The person who finally took pity on our intrepid door-knocking heroine was a young woman in her early twenties. She was home alone with a small child. I couldn't help thinking this was probably some ideal scenario to these fucking maniacs. I didn't have to do anything aside from observe and learn, but I still didn't do it, at least not in the way they intended. I watched the customer intently. She made only the barest of effort to be engaged, nodding and uttering the occasional "mm-hmm", and her facial expression screamed "kill me now". I could relate.

Surprisingly, I found I felt for the girl I was shadowing as well. It was obvious she hated this shit and felt as ridiculous as she looked, vacuuming up baking soda and placing rows and rows of little black coffee filters all over some stranger's floor. I realized that even as douchey as some of the sales veterans were, at least a few of them possessed a trait that perhaps ensured they'd never find true success in the realm of sales: they empathized with the customer. They knew they were annoying. They knew most customers were just humouring them. But like the stripper putting herself through college with g-string stuffins, they soldiered on, knowing in their heart something better had to be around the corner. I never spoke to any of these people again but I've since learned the nature of such jobs and I know they didn't stick around. Hell, even the die-hards that were so gung-ho about the company and its ethos saw the light eventually. One can only take so much ennui before they snap and kill the cook.

I accompanied my mentor to one other demo that day, in the home of an elderly lady who was the sole caretaker of her mentally challenged thirtysomething daughter. Neither of us wanted to be there. Fifteen minutes into the demo we cut it short and apologized profusely to the lady for wasting her time, but we had to stay put because the van was still circling the neighbourhood in search of new marks. An hour later they showed up, and we left. I told them I had to duck out early to get to class, which they reluctantly allowed. This was a lie, of course. I merely sought to preserve what remained of my soul.

I would later learn from various eyewitness accounts and blog entries that the company not only advocated but expected its salespeople to stay out well past dark to meet their quota of 3 presentations a day. I've read comments from frustrated customers who, after enduring four-hour-long sales pitches, genuinely feared for the mental well-being of Kirby salespeople who broke down in tears in their homes, claiming their bosses would kill them if they didn't make at least one sale. Other accounts admit the sales folk just straight up went for the jugular and said a vacation to Hawaii was on the line. At this I don't know whom to demonize and whom to pity. Sure, these poor souls were hoodwinked into a total scam, but they also caved in to pure greed. For the sake of my sanity I simply consider it a case of one sin begetting another.

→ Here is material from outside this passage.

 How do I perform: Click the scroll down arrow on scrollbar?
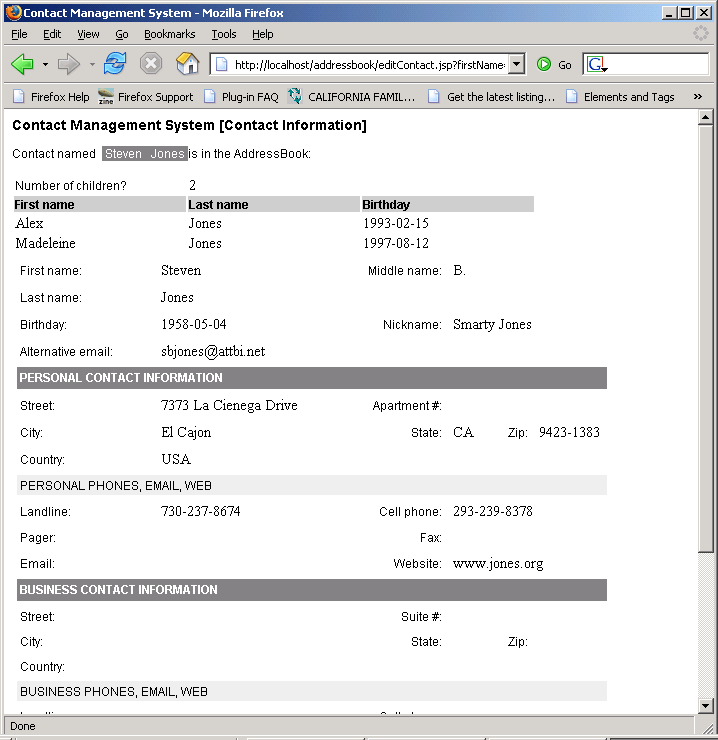(706, 706)
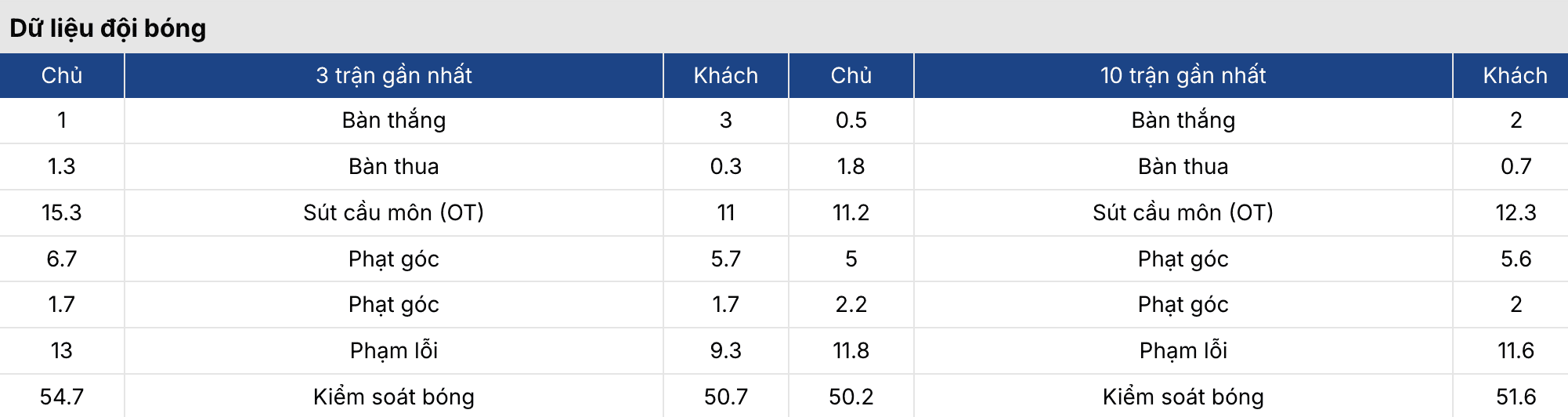
Task: Click the away fouls value 9.3
Action: point(725,350)
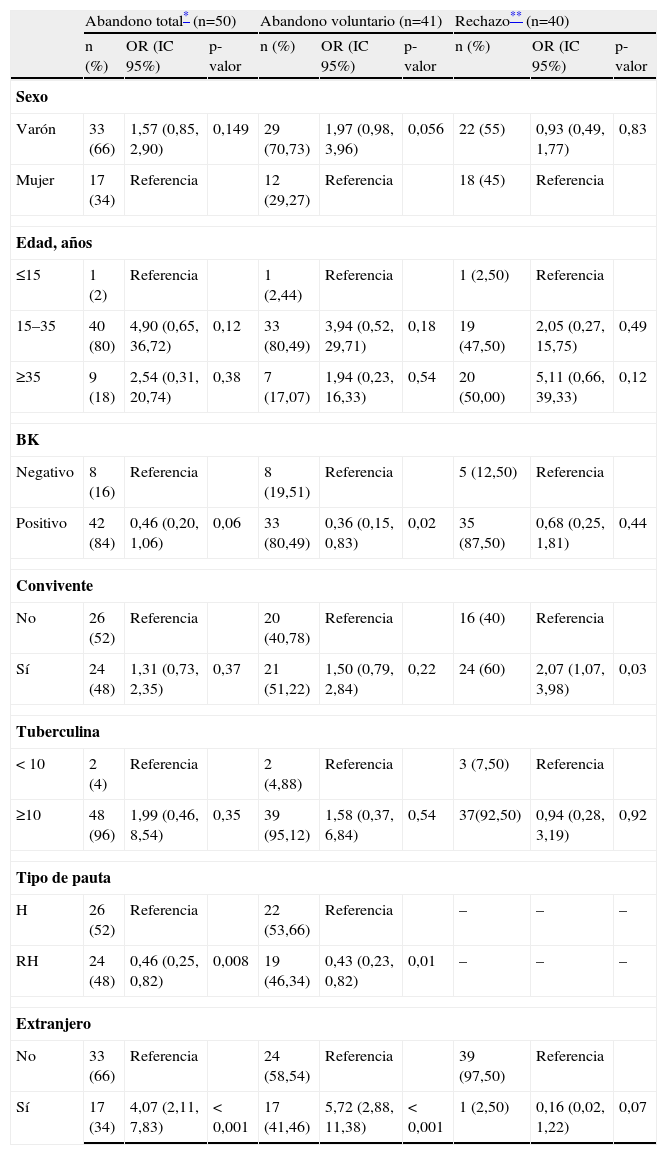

I never got paid for my three days of "work". I really don't care. I've also been fortunate enough never to have been on the receiving end of one of these dubious sales pitches, but I can safely say that after my experience, as much as I love being pissy to strangers, I couldn't bring myself to slam the door on one of them. Not right away, at least. Maybe after the third time of asking them nicely to leave with the business end of a 12 gauge.